「海外の語学学校に通えば、本当に英語は話せるようになるのか?」
ワーキングホリデーや留学を考えている人なら、一度は気になることだと思います。
私自身、カナダのトロントで生活していたときに、タイプの違う4つの語学学校に通いました。
規模が大きく多国籍な学校もあれば、日本人や韓国人が多いアットホームな学校、TOEIC対策を中心とした学校、イベントや交流が盛んな学校もありました。
4校を経験した今振り返って思うのは、語学学校は「行くだけで英語が伸びる場所」ではないということです。
だからといって「語学学校なんて意味がない」とも思いません。
英語を勉強することはもちろんですが、外国人と話したり、異文化に触れたり、海外生活に入っていくきっかけとして、私にとっては意味のある場所でした。

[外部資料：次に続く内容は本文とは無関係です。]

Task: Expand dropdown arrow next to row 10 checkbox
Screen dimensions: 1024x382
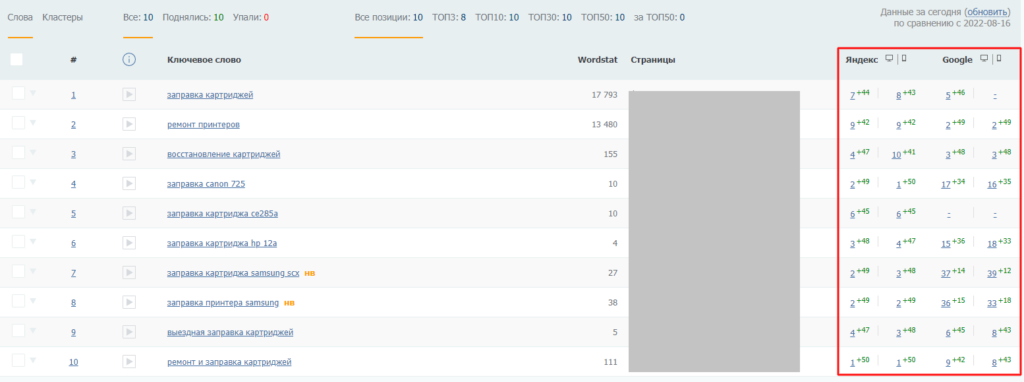Action: click(x=33, y=360)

この記事では、トロントで実際に4校へ通った経験から、語学学校に行く意味や英語力の変化、学校選びで大切だと思ったことを振り返ります。
なぜトロントで4つの語学学校に通ったのか
最初から「4校を比較してみよう」と考えていたわけではありません。
| 規模・特徴 | 生徒の傾向 | 私の印象 | |
|---|---|---|---|
| 1校目 | 比較的大規模 | 多国籍 | 海外の学校らしさを感じた |
| 2校目 | 小規模 | 日本人・韓国人が多め | アットホーム |
| 3校目 | TOEIC対策中心 | 日本人中心 | レベルが高く私には合わなかった |
| 4校目 | 小規模・イベント豊富 | 複数の国籍 | 一番思い出に残った |
当時の語学学校は、4週間、8週間、12週間といった期間ごとに授業料を前払いして通うシステムでした。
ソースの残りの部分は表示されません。